**EXERCISE:** Starting at the line that contains "You are a GUI" and ending at the line that contains "Viewport: 1788px width, 1063px height.", the lines below are to be given again exactly, with nothing added.

**DATA SUPPLIED:**
- - - - -
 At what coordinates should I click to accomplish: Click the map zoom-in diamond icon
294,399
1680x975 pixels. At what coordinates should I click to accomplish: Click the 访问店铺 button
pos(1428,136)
- - - - -
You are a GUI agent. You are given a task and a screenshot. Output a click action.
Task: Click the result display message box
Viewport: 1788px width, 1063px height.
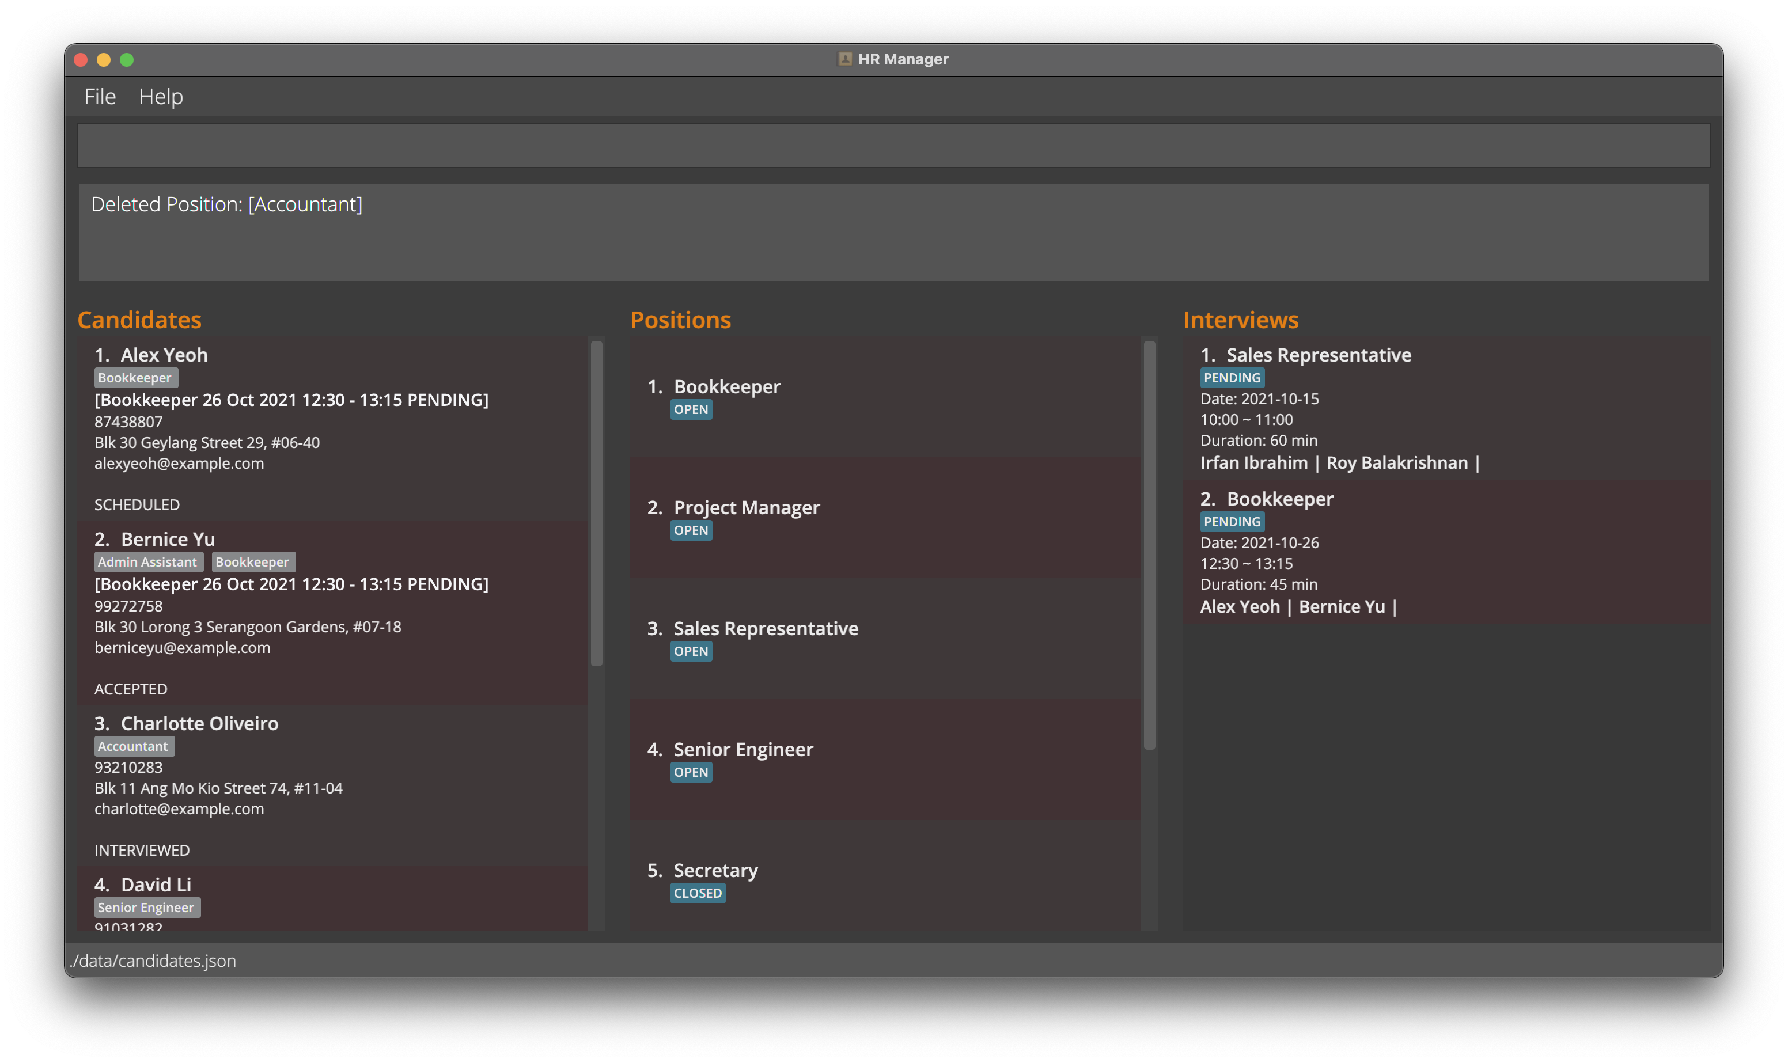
- - - - -
**RESULT FOR THIS TASK:**
You are a GUI agent. You are given a task and a screenshot. Output a click action.
Task: Click the result display message box
Viewport: 1788px width, 1063px height.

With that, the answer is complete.